Turning an Overlooked Need into Collective Community Care
TP the Town (Toilet Paper Town) – Community Volunteer Initiative
Role: Dan Hendry
Year: 2019
Community service is often most impactful when it addresses a basic, overlooked need with creativity and care. TP the Town is a powerful example of that approach. Founded by my friend Morgan Pierce, this Kingston‑based community initiative focused on collecting toilet paper for the local food bank—a high‑demand item that is rarely donated, yet essential for dignity and daily living.
My involvement in TP the Town was as a volunteer, supporting the initiative through communications, promotion, and on‑the‑day engagement. While Morgan led the overall organization and coordination of the drive, my role focused on helping amplify the message and support community participation. The concept behind the initiative was intentionally simple: partner with grocery stores across Kingston, raise awareness about the need, and make it easy for shoppers to add toilet paper to their carts and donate it immediately.
In the lead‑up to the event, I supported communications efforts to help explain why toilet paper donations mattered and how residents could get involved. On the day of the drive, I helped support the visible, in‑store presence—answering questions, reinforcing the purpose of the initiative, and helping connect spontaneous generosity to a clear and immediate community need.
The result was a remarkably effective collective effort. Year after year, TP the Town demonstrated how a simple, well‑communicated idea could mobilize thousands of small actions into meaningful impact. In one of its largest years, the initiative collected more than 100,000 rolls of toilet paper in a single day, directly supporting the Kingston Food Bank and the families it serves.
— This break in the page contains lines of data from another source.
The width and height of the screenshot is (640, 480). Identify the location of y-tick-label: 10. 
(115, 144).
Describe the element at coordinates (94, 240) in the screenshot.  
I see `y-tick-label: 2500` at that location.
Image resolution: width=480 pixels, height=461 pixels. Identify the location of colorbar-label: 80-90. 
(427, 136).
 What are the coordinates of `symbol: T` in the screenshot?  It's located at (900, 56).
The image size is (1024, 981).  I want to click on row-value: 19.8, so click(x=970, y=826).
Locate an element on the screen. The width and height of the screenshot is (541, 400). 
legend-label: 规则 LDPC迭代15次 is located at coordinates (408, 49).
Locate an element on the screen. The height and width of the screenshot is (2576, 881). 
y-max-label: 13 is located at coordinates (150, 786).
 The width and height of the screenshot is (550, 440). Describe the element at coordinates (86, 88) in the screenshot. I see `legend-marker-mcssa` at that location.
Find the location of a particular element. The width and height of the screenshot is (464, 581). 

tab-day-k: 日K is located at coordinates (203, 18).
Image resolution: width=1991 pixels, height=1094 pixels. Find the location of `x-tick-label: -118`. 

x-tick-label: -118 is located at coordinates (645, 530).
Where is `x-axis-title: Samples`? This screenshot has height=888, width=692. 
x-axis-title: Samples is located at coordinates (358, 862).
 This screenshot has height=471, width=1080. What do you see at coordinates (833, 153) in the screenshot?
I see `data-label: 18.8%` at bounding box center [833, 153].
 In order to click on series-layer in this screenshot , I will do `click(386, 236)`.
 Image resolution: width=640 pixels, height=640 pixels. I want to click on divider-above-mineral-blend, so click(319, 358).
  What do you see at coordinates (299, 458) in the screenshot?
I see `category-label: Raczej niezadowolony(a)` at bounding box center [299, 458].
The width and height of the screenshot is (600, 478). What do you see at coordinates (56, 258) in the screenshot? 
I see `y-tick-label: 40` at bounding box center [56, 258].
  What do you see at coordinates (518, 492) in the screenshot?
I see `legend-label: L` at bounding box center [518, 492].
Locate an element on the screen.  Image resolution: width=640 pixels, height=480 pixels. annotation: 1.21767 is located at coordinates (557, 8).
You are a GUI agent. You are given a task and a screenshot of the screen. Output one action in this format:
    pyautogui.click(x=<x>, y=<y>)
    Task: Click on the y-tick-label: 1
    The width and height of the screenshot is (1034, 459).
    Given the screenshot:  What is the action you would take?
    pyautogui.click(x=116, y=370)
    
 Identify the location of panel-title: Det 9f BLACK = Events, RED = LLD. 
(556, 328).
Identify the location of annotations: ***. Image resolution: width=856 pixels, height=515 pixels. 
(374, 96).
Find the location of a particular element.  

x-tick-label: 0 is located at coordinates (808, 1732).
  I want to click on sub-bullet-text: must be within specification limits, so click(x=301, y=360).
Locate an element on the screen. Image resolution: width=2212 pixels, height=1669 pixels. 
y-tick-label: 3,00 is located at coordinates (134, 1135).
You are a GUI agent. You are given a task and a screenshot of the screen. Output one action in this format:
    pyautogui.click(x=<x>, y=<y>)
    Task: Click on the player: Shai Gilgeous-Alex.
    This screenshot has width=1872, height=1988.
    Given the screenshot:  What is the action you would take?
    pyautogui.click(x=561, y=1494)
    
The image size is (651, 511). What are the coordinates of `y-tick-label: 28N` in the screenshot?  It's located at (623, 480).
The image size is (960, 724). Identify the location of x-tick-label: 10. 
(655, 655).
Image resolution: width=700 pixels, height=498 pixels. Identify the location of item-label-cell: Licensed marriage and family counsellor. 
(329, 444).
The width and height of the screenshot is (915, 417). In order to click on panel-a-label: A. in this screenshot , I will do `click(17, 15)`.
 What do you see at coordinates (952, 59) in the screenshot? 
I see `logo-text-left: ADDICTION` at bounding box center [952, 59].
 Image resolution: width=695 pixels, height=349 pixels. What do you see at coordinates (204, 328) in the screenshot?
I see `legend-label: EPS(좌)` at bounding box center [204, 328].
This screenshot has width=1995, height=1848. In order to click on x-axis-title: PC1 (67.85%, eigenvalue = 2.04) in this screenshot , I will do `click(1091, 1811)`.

What stood out most to me about TP the Town was how it reframed giving. By identifying a gap in typical donation patterns and making the response visible, tangible, and easy, the campaign transformed an ordinary shopping trip into an act of community care. It showed that people want to help—they just need to clearly understand how.
Supporting TP the Town reinforced a lesson I’ve seen across many forms of community work: impact does not always require complex systems or large budgets. Sometimes it starts with noticing what’s missing, telling the story well, and making it simple for people to step in. Even the most ordinary item can become a symbol of shared responsibility when a community comes together with intention.